Biological Effects of Phthalates Potentially Related to Obesity
Our exploratory study found several associations between phthalate metabolites and BMI and WC with magnitudes of potential clinical relevance. This study has a number of strengths, including the opportunity to evaluate results separately by gender, the assessment of multiple potential confounding variables (including physical activity and several aspects of diet), and a broad range of exposure levels in the population. Increased exposure to phthalates via diet is unlikely to be an explanation of our findings. There are numerous limitations. Cross-sectional studies cannot make causal inferences about the direction of the association between phthalates and obesity. Although phthalates are rapidly metabolized and do not accumulate in adipose tissue, heavier individuals may conceivably metabolize phthalates differently than individuals with less body fat. In addition, some exposure to phthalates, especially DEP, occurs through dermal absorption. Thus, heavier individuals are apt to have a greater body surface area, and may absorb more phthalates from use of lotions or other cosmetics. Confounding by unmeasured factors, such as medication use or fasting time before urine sample is a possibility, as is residual confounding. Single spot-urine measurement, used to estimate exposure, may not be a good proxy for long-term exposure, although studies of the consistency of phthalate measurements over time have shown moderate to high sensitivity to classify individuals into the highest tertile of exposure (Hauser, 2004
).

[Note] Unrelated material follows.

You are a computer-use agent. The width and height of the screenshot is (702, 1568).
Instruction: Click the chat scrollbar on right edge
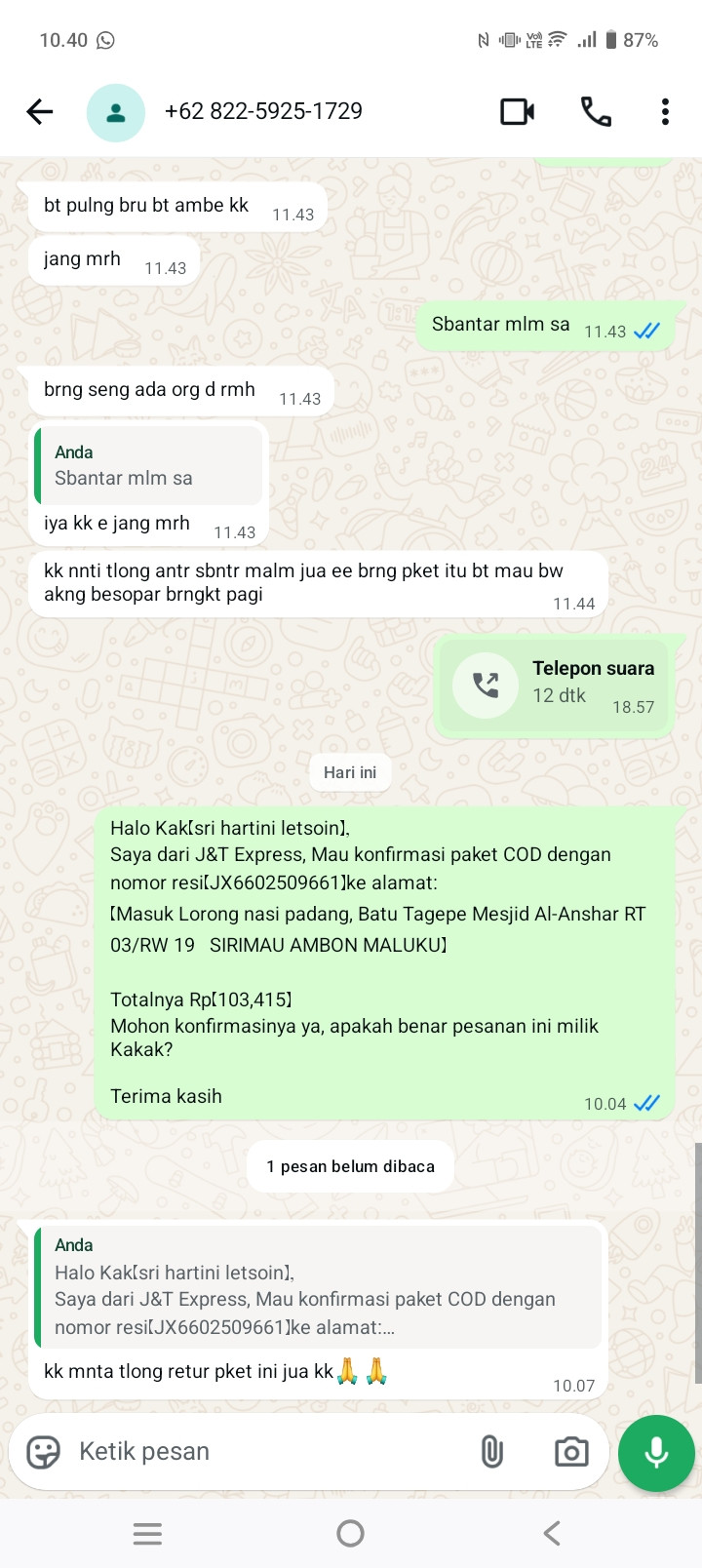pyautogui.click(x=697, y=1263)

We were unable to look at exposure to other EDCs, which may have different effects than single exposures (Kortenkamp, 2007
). We evaluated combinations of phthalates using the simplistic approach of combining rankings for individual phthalates into a single exposure variable, but the correct metric is unknown. We could not evaluate exposures throughout the life course, particularly during prenatal and neonatal development.